Urodynamics: Accurate billing may up reimbursement


In reviewing the data for multiple urology practices, the PRS Urology Data Initiative has shown that correctly billing for urodynamics has provided an immediate increase in income without adding new patients.

Here's a look at all aspects of urodynamics billing and the correct way to report services provided.

If you own urodynamics equipment and perform urodynamics in your office, you should bill for any or all of the following tests performed:

• 51726: Complex cystometrogram (eg, calibrated electronic equipment)

• 51741: Complex uroflowmetry (eg, calibrated electronic equipment)

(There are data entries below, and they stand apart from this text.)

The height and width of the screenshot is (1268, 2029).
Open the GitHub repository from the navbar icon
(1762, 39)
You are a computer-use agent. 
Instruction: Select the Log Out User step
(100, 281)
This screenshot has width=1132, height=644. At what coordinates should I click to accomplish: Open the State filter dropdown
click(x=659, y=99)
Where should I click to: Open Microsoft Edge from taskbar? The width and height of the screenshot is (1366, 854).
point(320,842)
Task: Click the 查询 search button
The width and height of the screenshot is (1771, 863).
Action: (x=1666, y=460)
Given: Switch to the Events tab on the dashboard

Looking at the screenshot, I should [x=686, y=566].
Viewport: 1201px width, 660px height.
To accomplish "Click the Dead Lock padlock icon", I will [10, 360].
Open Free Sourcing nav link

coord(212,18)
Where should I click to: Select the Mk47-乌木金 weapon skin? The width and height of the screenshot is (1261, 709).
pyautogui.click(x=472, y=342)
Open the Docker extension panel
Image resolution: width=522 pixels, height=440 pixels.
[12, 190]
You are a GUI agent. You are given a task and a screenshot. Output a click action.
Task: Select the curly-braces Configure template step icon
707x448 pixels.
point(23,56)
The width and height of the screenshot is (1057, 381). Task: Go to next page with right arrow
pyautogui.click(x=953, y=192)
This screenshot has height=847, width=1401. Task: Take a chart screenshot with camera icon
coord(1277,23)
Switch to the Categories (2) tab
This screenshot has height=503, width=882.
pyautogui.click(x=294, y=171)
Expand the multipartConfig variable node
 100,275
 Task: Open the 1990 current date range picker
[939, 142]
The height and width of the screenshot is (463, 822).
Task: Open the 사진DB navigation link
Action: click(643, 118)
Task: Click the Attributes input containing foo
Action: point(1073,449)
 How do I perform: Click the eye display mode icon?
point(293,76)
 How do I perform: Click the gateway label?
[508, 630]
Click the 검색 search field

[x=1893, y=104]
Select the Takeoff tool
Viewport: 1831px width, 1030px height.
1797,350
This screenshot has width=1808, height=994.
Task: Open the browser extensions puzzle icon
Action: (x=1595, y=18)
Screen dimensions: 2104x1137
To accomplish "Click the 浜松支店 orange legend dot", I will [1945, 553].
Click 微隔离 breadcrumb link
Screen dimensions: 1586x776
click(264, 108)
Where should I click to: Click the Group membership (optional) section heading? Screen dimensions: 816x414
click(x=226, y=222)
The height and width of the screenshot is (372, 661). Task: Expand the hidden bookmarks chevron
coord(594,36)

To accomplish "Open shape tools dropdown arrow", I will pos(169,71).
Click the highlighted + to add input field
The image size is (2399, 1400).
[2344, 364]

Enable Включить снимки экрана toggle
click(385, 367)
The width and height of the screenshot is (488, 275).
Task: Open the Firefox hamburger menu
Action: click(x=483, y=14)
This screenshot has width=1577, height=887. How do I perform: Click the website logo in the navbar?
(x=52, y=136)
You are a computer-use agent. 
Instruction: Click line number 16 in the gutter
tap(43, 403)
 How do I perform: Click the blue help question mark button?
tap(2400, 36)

• 51772: Urethral pressure profile studies (urethral closure pressure profile), any technique

• 51784: Electromyography studies of anal or urethral sphincter, other than needle, any technique

• 51795: Voiding pressure studies; bladder voiding pressure, any technique

• 51797: Voiding pressure studies; intra-abdominal voiding pressure (AP) (rectal, gastric, intraperitoneal) (List separately in addition to code for primary procedure.)

How you report the codes depends on how the services are performed in the course of treatment in your office.

'Incident to' rules

Every procedure in the office is billed as if a qualified provider (the urologist, a physician assistant, or nurse practitioner) provided the service. Therefore, the nurse (or technician) who performs a test is not reimbursed; the service is instead charged as an "incident to" service by the qualified provider who is immediately available and in the office at the time of the procedure.

Services on same day by same provider

If you provide both the testing and professional interpretation of the urodynamics test on the same date, the correct reporting is:

• 51726

• 51795–51

• 51772–51

• 51784–51

• 51741–51

• 51797 (add-on procedure does not require –51).

Note that for Medicare, modifier –51 is not required, but the order on the bill should be listed as above.